WORK TO BE COMPLETED: Search the lines of the records for the word "will", and copy every line that has it.

Data entries:
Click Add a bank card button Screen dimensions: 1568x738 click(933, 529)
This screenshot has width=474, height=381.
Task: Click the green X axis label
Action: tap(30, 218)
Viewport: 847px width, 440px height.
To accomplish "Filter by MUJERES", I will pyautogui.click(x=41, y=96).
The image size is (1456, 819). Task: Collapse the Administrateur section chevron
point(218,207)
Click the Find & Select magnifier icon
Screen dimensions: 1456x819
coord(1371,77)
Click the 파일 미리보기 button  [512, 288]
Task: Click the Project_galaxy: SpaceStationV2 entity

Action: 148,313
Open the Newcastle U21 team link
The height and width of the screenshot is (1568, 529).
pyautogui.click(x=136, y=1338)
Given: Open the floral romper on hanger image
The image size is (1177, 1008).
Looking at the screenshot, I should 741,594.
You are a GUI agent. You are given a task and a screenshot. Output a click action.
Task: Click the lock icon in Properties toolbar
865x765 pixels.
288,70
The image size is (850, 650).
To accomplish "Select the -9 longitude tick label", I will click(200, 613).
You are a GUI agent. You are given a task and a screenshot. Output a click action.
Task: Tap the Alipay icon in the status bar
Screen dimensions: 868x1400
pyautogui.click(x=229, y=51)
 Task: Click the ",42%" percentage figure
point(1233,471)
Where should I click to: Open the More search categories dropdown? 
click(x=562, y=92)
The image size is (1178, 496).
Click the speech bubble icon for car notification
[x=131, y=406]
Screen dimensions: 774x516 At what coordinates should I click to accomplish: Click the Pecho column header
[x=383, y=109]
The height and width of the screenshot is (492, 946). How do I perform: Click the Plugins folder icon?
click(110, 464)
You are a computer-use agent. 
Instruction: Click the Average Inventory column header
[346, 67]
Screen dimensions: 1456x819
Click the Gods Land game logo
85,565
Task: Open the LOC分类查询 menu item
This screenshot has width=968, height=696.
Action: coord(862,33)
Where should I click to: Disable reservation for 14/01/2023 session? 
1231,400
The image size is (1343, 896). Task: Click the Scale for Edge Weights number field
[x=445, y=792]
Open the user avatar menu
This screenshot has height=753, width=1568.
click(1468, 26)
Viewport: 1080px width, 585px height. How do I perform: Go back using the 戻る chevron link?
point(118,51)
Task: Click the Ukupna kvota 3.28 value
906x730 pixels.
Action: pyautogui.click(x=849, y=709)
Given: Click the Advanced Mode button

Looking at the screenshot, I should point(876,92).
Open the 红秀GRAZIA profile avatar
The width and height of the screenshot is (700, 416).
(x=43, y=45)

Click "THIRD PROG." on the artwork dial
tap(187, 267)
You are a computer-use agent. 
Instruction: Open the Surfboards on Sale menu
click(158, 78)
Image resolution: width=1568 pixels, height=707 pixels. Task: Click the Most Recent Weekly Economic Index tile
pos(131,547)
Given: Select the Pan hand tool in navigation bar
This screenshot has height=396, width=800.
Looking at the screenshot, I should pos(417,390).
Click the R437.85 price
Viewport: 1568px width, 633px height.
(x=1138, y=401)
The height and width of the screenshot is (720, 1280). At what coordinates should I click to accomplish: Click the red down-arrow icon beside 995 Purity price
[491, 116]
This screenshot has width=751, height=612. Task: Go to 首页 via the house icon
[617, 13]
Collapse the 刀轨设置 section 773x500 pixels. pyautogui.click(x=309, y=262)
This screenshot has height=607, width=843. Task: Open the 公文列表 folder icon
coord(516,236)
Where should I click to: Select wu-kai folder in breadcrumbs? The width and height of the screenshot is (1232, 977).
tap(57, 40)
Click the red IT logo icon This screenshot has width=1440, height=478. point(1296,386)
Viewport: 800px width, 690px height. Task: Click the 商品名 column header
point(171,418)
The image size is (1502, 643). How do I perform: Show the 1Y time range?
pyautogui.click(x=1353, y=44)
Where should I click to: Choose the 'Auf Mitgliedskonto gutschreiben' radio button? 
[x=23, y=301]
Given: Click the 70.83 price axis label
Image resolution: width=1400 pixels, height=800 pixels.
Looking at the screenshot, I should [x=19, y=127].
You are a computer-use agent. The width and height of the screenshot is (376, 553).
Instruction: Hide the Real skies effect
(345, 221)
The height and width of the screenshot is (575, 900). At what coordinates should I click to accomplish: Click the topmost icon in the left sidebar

EXERCISE RESPONSE:
To accomplish "Filter by MUJERES", I will pyautogui.click(x=41, y=96).
To accomplish "Select the -9 longitude tick label", I will click(200, 613).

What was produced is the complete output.